昨年夏、ソニーはフルモデルチェンジしたノートパソコン「バイオZ」を大々的に売り出した。確かにその高機能は薄型ノートパソコンの概念を破壊したバイオシリーズの最高傑作と呼ぶのにふさわしいが、値段は20万円台(当時)。8万円台で十分な機能があって使いやすいMacbook Airをつくるアップルと、ボリュームゾーンを他社に食いつくされてハイスペックを掘り下げるしかなくなったソニーの差をこれほど如実にあらわす実例もない。ただファンの目にはまだ、そんなソニーが「あくなきハイスペック追求企業」と映る。

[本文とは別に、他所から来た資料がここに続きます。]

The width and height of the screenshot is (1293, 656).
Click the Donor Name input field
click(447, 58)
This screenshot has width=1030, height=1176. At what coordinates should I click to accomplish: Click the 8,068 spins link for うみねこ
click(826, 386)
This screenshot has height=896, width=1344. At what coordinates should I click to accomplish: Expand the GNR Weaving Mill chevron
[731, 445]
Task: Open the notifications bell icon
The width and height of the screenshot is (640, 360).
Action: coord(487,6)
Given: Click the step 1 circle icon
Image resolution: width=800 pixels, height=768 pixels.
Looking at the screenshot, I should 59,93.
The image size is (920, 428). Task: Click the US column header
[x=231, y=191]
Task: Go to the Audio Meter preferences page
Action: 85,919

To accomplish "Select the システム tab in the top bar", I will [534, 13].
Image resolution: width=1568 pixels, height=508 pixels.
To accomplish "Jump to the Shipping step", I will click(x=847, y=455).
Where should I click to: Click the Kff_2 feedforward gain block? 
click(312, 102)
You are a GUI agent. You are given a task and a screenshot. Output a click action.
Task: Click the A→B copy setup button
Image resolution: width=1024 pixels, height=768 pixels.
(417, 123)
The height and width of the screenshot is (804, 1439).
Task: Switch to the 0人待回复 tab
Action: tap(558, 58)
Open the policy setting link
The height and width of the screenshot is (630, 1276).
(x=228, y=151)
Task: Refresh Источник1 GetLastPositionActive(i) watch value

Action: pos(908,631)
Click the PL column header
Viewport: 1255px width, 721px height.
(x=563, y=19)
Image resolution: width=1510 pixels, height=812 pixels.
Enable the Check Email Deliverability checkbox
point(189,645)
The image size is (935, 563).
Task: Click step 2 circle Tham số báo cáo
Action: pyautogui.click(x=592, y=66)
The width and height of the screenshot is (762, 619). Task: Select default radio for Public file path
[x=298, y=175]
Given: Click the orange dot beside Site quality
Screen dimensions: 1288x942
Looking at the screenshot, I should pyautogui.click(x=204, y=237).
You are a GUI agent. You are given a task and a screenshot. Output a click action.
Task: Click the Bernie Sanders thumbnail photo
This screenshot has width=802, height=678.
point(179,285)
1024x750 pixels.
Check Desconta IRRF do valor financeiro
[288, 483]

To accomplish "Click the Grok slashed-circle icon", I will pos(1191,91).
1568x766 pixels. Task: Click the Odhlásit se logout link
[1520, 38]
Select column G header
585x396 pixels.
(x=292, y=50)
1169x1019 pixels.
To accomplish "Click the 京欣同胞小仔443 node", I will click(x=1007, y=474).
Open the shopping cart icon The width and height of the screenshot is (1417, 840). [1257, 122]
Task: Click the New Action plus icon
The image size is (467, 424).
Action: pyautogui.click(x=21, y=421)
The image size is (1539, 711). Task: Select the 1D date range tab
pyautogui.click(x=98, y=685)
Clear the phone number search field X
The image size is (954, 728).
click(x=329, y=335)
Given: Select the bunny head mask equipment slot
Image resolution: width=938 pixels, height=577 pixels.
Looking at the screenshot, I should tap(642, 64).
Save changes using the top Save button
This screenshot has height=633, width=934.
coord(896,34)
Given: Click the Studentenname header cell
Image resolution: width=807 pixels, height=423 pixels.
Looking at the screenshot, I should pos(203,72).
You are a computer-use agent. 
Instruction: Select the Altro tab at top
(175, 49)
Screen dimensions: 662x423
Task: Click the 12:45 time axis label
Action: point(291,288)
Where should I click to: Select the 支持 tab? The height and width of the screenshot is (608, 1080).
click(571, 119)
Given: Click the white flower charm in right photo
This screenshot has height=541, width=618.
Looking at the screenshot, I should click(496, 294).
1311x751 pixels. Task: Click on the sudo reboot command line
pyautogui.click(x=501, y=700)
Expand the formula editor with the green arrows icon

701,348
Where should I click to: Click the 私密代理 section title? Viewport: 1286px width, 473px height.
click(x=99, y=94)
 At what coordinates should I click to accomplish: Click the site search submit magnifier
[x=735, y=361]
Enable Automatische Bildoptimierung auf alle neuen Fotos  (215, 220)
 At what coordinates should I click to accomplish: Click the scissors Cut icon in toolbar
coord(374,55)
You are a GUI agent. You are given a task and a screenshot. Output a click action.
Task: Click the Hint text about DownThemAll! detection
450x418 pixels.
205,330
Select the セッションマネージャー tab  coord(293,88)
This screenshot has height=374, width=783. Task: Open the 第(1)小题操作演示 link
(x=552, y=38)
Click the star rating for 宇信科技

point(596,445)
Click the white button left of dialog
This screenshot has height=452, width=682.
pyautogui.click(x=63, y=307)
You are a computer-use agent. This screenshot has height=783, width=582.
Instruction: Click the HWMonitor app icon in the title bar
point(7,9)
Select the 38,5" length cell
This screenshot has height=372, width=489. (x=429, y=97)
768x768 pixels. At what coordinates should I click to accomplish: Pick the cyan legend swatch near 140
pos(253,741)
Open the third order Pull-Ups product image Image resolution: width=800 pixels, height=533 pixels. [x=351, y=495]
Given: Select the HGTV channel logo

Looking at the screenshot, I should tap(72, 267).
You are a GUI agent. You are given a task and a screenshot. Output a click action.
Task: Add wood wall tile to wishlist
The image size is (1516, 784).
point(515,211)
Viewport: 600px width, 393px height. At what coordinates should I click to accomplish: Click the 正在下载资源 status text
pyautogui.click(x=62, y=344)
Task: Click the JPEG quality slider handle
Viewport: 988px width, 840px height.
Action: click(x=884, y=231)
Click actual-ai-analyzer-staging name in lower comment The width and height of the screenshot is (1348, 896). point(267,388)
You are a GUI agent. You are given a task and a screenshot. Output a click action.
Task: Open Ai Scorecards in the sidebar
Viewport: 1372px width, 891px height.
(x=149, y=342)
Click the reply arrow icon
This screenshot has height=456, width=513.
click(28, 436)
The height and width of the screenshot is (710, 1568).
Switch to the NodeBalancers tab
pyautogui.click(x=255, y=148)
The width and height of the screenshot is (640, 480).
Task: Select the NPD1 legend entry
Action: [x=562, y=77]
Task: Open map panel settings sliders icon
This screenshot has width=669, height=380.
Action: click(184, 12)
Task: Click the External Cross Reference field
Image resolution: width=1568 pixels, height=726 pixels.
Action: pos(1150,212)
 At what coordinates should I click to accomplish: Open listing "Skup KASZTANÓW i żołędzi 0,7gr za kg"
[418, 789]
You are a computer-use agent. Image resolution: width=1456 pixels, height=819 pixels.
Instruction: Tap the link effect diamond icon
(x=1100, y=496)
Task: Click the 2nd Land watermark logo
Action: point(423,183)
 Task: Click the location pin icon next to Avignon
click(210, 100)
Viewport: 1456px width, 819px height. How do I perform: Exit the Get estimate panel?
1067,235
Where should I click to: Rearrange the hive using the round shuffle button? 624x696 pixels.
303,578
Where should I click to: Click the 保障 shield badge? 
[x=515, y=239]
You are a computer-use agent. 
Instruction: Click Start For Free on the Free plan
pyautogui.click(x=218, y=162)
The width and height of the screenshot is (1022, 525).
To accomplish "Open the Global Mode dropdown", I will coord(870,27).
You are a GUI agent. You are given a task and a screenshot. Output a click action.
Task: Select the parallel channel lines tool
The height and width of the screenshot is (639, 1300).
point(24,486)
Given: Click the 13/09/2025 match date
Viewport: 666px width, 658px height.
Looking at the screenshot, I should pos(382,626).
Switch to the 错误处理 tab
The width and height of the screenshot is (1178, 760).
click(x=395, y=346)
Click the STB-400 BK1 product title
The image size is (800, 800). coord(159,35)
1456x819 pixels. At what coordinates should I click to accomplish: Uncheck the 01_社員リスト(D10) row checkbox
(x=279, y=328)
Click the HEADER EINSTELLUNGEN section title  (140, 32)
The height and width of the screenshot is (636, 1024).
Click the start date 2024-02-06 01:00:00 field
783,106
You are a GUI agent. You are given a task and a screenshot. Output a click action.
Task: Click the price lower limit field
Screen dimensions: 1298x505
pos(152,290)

取材中、よく耳にしたのが「厚木を活用することが復活への近道だ」という話だ。「厚木」とはプロユース用の技術開発を行っている厚木市にあるテクノロジーセンターを指す。4月に就任した平井一夫新社長も「業務用の最先端技術を消費者向けに製品化するのが勝ちの方程式」と、「厚木」への期待を語った。確かに、ソニーにはテレビ局用に開発した技術を家庭用ベータ型録画機に転用した実績がある。平井新社長が「勝ちの方程式」で具体的にイメージしているのは、次世代ハイビジョン技術4K規格のテレビだろう。
ただ、高性能・高機能を掘り下げるだけではソニーの復活にはつながらない。日本人も、そしてソニー自身も「ソニーらしさ」を勘違いしている。勘違いにはさまざまな原因があるが、日本人の国民性にもその一因はある――。企画案「ソニーの処方箋」は、1年半経って現在発売中の本誌特集「ソニーと日本人」になった。
ソニー自身そして日本人は「ソニーらしさ」をどう勘違いしているのか、日本人の何がソニーをダメにしているのか、そしてソニーはどうすべきなのか。詳しくは特集をお読みいただきたいが、ソニーが「ソニーらしさ」を再発見できるかどうかは、この日本を代表する企業にとって決定的に重要だ。なぜなら白物家電のあるパナソニックとも、重電や情報システムがメーンの日立、三菱電機とも違って、デジタル機器が売れなければソニーにはエンターテイメントと金融しか残らないからだ。
そんなソニーをもはや誰もソニーと認めないだろう。